While the second Rasch analysis also found that the AMTMSrs was multidimensional, an attempt at a bifactor equivalent solution by means of forming super items and subtesting each factor was made [44], with the view that reporting a singular motivation index instead of five could be more practical, particularly for policy makers. The bifactor equivalent solution performed within RUMM2030 in this instance reported a proportion of common variance of 0.82. This suggests the possibility of using a total sum-score (arising from averaging the five sub-scores of the AMTMSrs) as an approximation for an index representing academic motivation toward mathematics, based on common variance thresholds recommended by [45,46].

5. Discussion

Academic motivation remains critical and should be considered in developing adaptive learning systems [19,20,21]. With this in view, this study sought to validate a measure (i.e., the AMTMS) that would potentially provide information about student academic motivation toward mathematics as they interacted with an adaptive learning system (i.e., AdLeS). Participants were part-time adult learners reading level one mathematics courses in a tertiary educational institution. Despite an extensive Rasch analysis performed on each of the purposed factors (i.e., AMOT, EMER, EMID, EMIN and IMT factors), disordered thresholds remained. To overcome the issue of disordered thresholds, this study proposed an adjusted scoring matrix that should be used to compute item-level scores. For example, item EMER3 has a scoring strategy of 0-1-1-2-3; this would mean that response scores would correspond to “0 Does not correspond at all; 1 Corresponds a little; 1 Corresponds moderately; 2 Corresponds a lot; 3 Corresponds exactly” instead of “1 Does not correspond at all; 2 Corresponds a little; 3 Corresponds moderately; 4 Corresponds a lot; 5 Corresponds exactly”. Other indicators commonly studied in RMT (i.e., fit (overall, person and item) and reliability, scale targeting, item invariance (i.e., DIF), dimensionality and response dependence) were within recommended thresholds, though benign DIF was found for item EMIN4rs.
Re-scoring the AMTMS resulted in ordered thresholds but, of the 21 items, 2 had to be deleted (items EMIN2 and EMID1) to achieve model fit; this deletion was deemed tenable as the items were not as relevant for adult learners.
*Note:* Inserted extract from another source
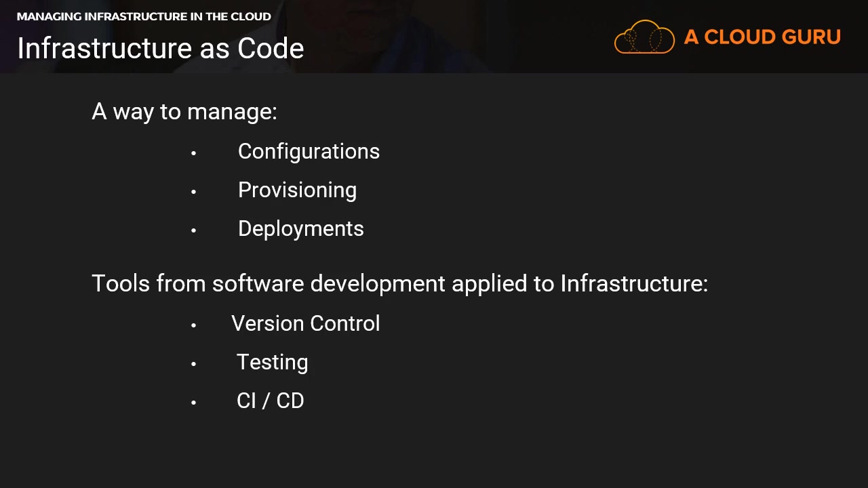Viewport: 868px width, 488px height.
Task: Select the 'CI / CD' list item
Action: click(x=270, y=401)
For the purpose of reporting a singular motivation score, an approximation for an index representing academic motivation toward mathematics was sought following the Rasch analyses of each factor. Clearly, the total sum scores of all 21 AMTMS items or 19 AMTMSrs items could not be taken as unidimensional. Nonetheless, a bifactor equivalent solution performed within RUMM2030 retained a proportion of common variance of 0.82 after forming super items and subtesting each factor. This suggested the possibility that, while the AMTMS or AMTMSrs are not unidimensional, a bifactor solution exists and a singular motivation score could be used as an approximation of the five factors.
Based on the findings of this study, it is recommended that further bifactor equivalent analyses (with more data) be undertaken within RUMM2030, as some studies have recommended that a 0.90 proportion of common variance retained might be more conservative [46]. The potential of using the AMTMSrs for a conventional class (i.e., not adaptive learning) could also be explored, and motivation factor scores could be compared, to determine if the mode (i.e., in-person lessons or adaptive learning) influences academic motivation toward mathematics.

6. Conclusions

This study found that all except for two AMTMS items functioned according to the RMT. Validity evidence based on internal structure found from the Rasch analyses complemented by those by [12], with the additional suggestion of using a singular motivation index to represent the five factors. Given this, the context of this study (i.e., academic motivation toward mathematics as part-time adult learners interacted with AdLeS), and the criticality of considering motivation in online learning contexts, the 19-item AMTMSrs holds promise as an instrument ready for use as researchers develop adaptive learning systems. Based on the Rasch analyses, the AMTMSrs would allow users to establish associations between each of the five factors (i.e., AMOT, EMER, EMIN, EMID, IMT); this information would help developers of adaptive learning systems appreciate which are potential motivation areas that students lack and, hence, be better able to help learners to achieve selected goals.

Author Contributions

Conceptualization, L.L. and W.Y.R.L.; methodology, L.L.; validation, L.L.; formal analysis, L.L.; investigation, L.L.; data curation, S.H.L. and L.L.; writing—original draft preparation, L.L. and S.H.L.; writing—review and editing, L.L. and S.H.L.; project administration, L.L. and S.H.L.; funding acquisition, L.L. and W.Y.R.L. All authors have read and agreed to the published version of the manuscript.

Funding

This research was supported by the Ministry of Education, Singapore, under its Tertiary Education Research Fund (MOE2020-TRF-012). Any opinions, findings and conclusions or recommendations expressed in this material are those of the authors and do not reflect the views of the Ministry of Education, Singapore.

Institutional Review Board Statement

Ethical review and approval were waived for this study on the basis that this research was conducted in established or commonly accepted educational settings and involves normal educational practices.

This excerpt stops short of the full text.